● **Written exercise**
Reproduce verbatim the lines of the items below, from the line containing "RUCKUS Networks (342, 1365)" through the line containing "Hardware Summary (408, 1013)", both inclusive.
################
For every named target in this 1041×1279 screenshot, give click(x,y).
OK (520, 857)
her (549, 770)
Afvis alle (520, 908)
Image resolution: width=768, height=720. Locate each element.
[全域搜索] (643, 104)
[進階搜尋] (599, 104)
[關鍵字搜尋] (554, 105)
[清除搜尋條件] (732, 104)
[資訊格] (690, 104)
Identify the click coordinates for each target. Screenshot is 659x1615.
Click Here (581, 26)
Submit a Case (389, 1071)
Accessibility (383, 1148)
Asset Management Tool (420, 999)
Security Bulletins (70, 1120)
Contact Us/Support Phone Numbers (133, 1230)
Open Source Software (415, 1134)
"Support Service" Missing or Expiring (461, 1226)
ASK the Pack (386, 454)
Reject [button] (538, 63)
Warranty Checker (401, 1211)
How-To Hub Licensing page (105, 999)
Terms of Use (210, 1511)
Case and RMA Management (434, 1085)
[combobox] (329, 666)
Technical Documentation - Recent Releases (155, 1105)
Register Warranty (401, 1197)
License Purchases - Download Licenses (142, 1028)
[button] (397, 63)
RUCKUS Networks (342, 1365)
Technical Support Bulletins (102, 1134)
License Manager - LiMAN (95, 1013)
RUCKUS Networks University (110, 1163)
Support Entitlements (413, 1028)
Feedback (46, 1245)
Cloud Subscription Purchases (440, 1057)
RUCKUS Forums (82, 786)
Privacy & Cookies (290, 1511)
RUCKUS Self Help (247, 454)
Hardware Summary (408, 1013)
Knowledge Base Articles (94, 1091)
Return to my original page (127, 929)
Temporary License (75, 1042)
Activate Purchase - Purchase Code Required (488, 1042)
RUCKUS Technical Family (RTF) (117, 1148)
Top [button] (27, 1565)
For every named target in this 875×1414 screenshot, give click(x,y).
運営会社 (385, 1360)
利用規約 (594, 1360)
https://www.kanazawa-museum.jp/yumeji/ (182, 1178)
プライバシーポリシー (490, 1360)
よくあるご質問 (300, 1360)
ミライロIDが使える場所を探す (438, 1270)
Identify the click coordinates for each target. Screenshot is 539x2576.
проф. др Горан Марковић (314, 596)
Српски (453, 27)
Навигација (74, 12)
################
● **Complete response**
RUCKUS Networks (342, 1365)
Technical Support Bulletins (102, 1134)
License Manager - LiMAN (95, 1013)
RUCKUS Networks University (110, 1163)
Support Entitlements (413, 1028)
Feedback (46, 1245)
Cloud Subscription Purchases (440, 1057)
RUCKUS Forums (82, 786)
Privacy & Cookies (290, 1511)
RUCKUS Self Help (247, 454)
Hardware Summary (408, 1013)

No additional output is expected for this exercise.